Seringkali kita mendengar bahwa jalan keluar dari jurang kemiskinan adalah bekerja keras. Jika tetap miskin, artinya kita belum bekerja cukup keras. Pandangan ini terbilang problematik. Sebab ia membayangkan bahwa seluruh lapisan masyarakat memiliki standar hidup, akses, dan jaminan upah yang sama. Nyatanya, banyak masyarakat yang hidup dengan upah rendah, bahkan jauh di bawah Upah Minimum Regional (UMR) atau Upah Minimum Kota/Kabupaten (UMK). Penderes dan Pengidep (2014), film dokumenter garapan Achmad Ulfi dan kawan-kawan Papringan Pictures, SMA Kutasari Purbalingga, menghadirkan cerita dari balik rumah Suwini dan Suwitno, pasangan suami istri asal Purbalingga. Film ini akan menjelaskan mengapa romantisasi terhadap konsep kerja keras sebagai solusi kemiskinan amat bermasalah.
Keluarga ini tinggal di wilayah yang dikelilingi alas, di dalam rumah mungil berdinding anyaman bambu (gedeg), beratap seng dan berlantaikan tanah. Rumah-rumah di sekitarnya pun nampak serupa. Untuk menghidupi ketiga anaknya, Suwitno sehari-hari bekerja sebagai penderes, yaitu memanen air nira untuk kemudian dimasak menjadi gula aren. Tiap pagi Suwitno berjalan memanggul belasan jeriken untuk menampung air kelapa yang ia kumpulkan dengan memanjat pohon-pohon kelapa tanpa pengaman apapun. Pohon-pohon itu adalah milik tetangga yang ia bayar dengan sistem sewa. Sementara Suwini, selain berperan sebagai Ibu Rumah Tangga yang memastikan anak-anaknya makan, tidur, mandi dan berangkat sekolah tepat waktu, tiap malam ia juga merangkai bulu mata palsu ditemani lampu minyak tanah untuk menambah pendapatan rumah tangga. Dalam bahasa setempat, profesi ini disebut pengidep. Meski Suwini, sang istri, juga membantu mencari nafkah, ironisnya penghasilan mereka tetap tak mampu mencukupi kebutuhan sehari-hari. Upah harian sebagai penderes dan pengidep dipecah untuk makan sehari-hari, biaya sekolah anak dan membayar cicilan ke tukang kredit.

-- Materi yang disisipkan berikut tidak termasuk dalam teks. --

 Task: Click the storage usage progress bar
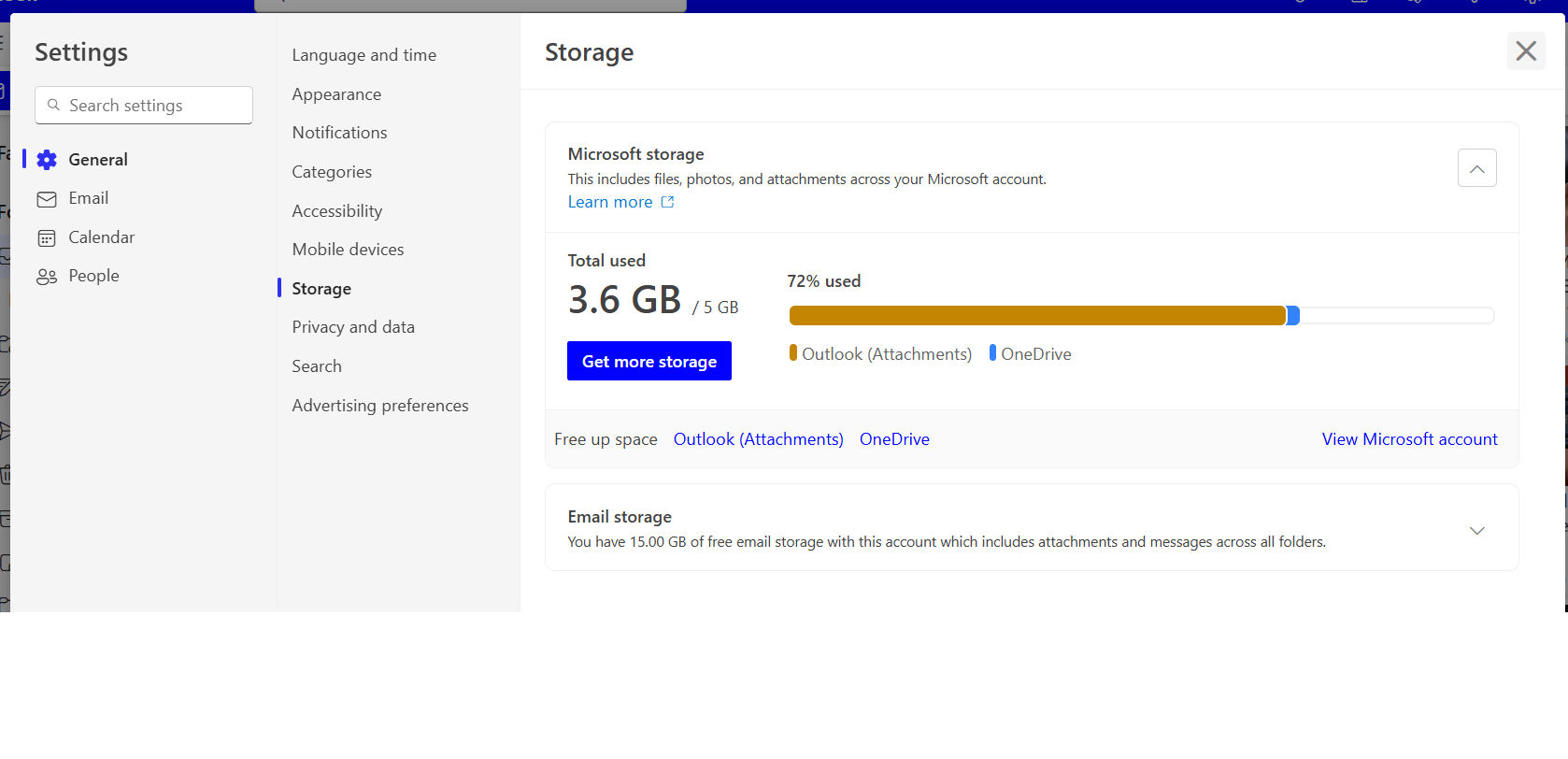(x=1140, y=316)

Purbalingga adalah wilayah yang dikenal dengan pabrik bulu mata palsu. Perusahaan-perusahaan bulu mata mempekerjakan ibu-ibu setempat dan hasilnya diekspor ke luar negeri. Cukup dengan mengetik kata kunci ‘bulu mata Purbalingga’ pada mesin pencari di internet, kita akan menemukan ratusan berita soal prestasi bulu mata ini dipakai artis-artis international. Tak segemerlap pemberitaan, nasib pekerjanya justru terjungkal. Sehelai bulu mata dihargai tak sampai 700 rupiah. Dengan kalkulasi tiap pekerja mengerjakan rata-rata 20 pasang, maka penghasilan tiap orang per bulannya tak sampai setengah dari UMK.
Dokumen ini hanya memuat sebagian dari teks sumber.